Scan the records below for the line containing "Open the tab" and the line containing "Click the JSON". Copy both, plus every line between, exactly.

● Listed records:
*** Block opens ***
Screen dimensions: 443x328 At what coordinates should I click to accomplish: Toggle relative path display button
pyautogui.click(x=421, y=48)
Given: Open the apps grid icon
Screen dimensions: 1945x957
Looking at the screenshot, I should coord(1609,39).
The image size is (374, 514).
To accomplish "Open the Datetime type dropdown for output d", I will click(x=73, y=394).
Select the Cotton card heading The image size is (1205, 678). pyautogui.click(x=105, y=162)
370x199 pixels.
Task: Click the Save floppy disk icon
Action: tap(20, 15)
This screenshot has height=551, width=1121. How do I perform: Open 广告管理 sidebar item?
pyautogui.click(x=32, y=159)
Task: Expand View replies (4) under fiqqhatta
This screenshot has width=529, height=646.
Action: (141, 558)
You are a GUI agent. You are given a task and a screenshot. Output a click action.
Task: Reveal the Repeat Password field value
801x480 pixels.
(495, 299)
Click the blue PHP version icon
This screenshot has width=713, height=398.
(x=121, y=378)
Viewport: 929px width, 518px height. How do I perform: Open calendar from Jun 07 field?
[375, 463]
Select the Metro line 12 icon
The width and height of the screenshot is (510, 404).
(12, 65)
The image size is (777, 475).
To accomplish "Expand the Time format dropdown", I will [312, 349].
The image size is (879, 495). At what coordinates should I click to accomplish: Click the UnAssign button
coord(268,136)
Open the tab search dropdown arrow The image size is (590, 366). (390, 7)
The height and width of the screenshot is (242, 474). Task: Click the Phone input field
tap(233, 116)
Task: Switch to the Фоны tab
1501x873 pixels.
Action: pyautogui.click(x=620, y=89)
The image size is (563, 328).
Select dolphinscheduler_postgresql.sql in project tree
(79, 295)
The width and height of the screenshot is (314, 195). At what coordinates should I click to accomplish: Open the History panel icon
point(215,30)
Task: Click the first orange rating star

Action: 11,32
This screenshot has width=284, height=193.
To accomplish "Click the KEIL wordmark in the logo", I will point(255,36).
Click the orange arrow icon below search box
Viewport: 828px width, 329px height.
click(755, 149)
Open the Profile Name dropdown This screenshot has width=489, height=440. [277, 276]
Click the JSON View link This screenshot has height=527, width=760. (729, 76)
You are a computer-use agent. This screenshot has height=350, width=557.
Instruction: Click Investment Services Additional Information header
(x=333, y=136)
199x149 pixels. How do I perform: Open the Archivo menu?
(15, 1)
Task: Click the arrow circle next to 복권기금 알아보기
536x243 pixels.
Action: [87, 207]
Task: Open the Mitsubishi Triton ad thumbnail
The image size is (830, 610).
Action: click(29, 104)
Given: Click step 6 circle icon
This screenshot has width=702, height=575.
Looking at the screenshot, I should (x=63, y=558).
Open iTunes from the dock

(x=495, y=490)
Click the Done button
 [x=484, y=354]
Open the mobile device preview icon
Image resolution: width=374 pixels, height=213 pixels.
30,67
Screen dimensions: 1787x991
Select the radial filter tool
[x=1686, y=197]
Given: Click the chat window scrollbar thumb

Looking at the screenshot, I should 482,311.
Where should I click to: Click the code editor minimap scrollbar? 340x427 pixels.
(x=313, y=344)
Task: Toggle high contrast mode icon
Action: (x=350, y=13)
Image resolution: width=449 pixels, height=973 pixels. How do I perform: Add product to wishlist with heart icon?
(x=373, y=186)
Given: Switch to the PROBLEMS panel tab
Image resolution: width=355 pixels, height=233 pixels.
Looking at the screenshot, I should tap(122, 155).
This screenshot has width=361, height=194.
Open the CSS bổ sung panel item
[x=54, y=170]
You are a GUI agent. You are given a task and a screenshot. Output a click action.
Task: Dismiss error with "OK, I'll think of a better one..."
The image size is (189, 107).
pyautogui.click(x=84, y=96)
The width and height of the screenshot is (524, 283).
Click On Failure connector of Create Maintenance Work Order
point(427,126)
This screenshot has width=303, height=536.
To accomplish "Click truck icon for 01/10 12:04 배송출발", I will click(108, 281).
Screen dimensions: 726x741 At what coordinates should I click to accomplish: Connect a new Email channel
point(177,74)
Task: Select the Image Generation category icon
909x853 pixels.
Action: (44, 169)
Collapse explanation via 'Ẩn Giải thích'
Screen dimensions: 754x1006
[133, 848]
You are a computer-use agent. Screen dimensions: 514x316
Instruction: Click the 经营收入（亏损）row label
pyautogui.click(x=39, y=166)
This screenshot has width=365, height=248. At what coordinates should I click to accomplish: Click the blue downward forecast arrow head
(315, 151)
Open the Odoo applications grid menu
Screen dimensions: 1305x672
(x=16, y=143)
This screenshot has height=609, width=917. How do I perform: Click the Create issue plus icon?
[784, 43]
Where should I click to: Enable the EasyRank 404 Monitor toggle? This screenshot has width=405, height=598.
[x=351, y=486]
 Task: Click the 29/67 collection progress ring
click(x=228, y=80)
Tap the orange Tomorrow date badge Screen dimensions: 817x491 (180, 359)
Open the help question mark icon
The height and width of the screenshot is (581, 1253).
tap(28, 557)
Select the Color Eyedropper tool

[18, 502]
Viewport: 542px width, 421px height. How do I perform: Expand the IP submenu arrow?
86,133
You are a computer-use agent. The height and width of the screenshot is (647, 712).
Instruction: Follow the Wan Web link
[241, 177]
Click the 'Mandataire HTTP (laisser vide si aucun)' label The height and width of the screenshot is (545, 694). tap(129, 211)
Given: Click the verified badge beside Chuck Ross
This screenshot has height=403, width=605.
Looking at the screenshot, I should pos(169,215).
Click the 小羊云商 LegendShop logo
*** Block closes ***
● Response area:
Open the tab search dropdown arrow The image size is (590, 366). (390, 7)
The height and width of the screenshot is (242, 474). Task: Click the Phone input field
tap(233, 116)
Task: Switch to the Фоны tab
1501x873 pixels.
Action: pyautogui.click(x=620, y=89)
The image size is (563, 328).
Select dolphinscheduler_postgresql.sql in project tree
(79, 295)
The width and height of the screenshot is (314, 195). At what coordinates should I click to accomplish: Open the History panel icon
point(215,30)
Task: Click the first orange rating star

Action: 11,32
This screenshot has width=284, height=193.
To accomplish "Click the KEIL wordmark in the logo", I will point(255,36).
Click the orange arrow icon below search box
Viewport: 828px width, 329px height.
click(755, 149)
Open the Profile Name dropdown This screenshot has width=489, height=440. [277, 276]
Click the JSON View link This screenshot has height=527, width=760. (729, 76)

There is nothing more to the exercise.